A recent blog post by a friend of mine (What is an Introvert) got me thinking about introverts and extroverts again. I'm an introvert and always have been; unless I have time away from people to recharge, I will snap and blow up the world, or something like that. I avoid social situations if I can help it, and meeting new people puts a cannonball of fear through me, especially if they are my age.
Yet, every time I tell a mom I'm babysitting for that I'm more along the quiet introverted type, her response is inevitably, "I never would have guessed that!" I chalk a lot up to being a pastor's kid, having to meet and interact with strange adults on a semi-frequent basis. And the fact that they are adults or children helps; put me with other twenty-somethings and I tend to freeze up. But I'm good at "pretending" to be outgoing, though it isn't always pretense, nor is it always even forced. I can be a chatterbox.

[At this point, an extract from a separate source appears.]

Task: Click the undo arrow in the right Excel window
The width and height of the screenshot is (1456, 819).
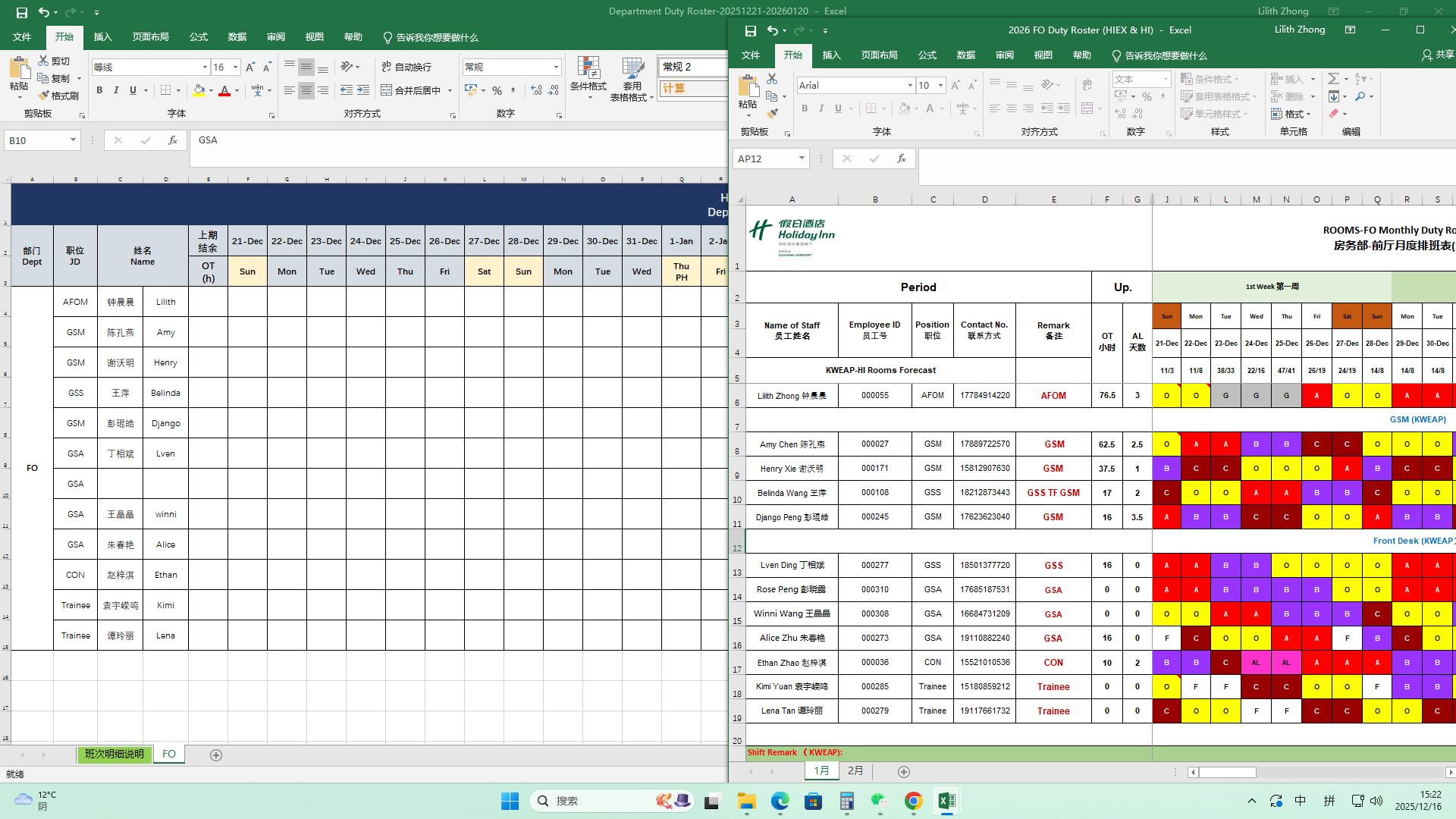Action: click(772, 30)
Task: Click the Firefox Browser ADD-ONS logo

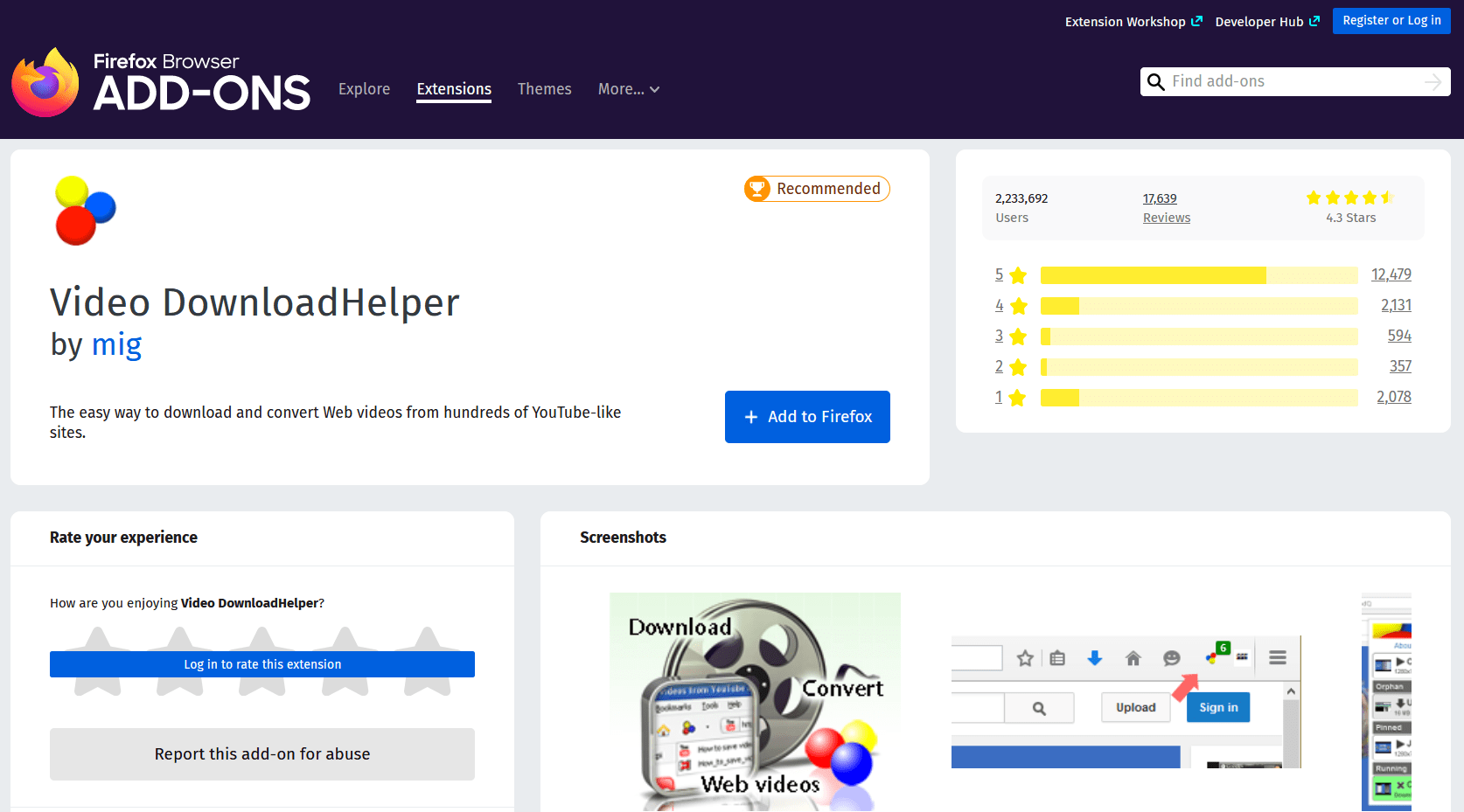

I've known extroverted introverts, but I don't think I'm quite to that point yet. I don't like people enough. But I'm an introvert who thrives off professional (and sometimes social) contact. I'm just starting to realize this, and I don't know what to do with it. (I know, I know: why do I have to do anything with it?) I've always been such an introvert.
In other news, remember the "angel at the park" I met awhile back, the mom who basically adopted me in half an hour? V and I are having dinner at her house tomorrow. She and I have continued to email, and I'm excited to reconnect with her.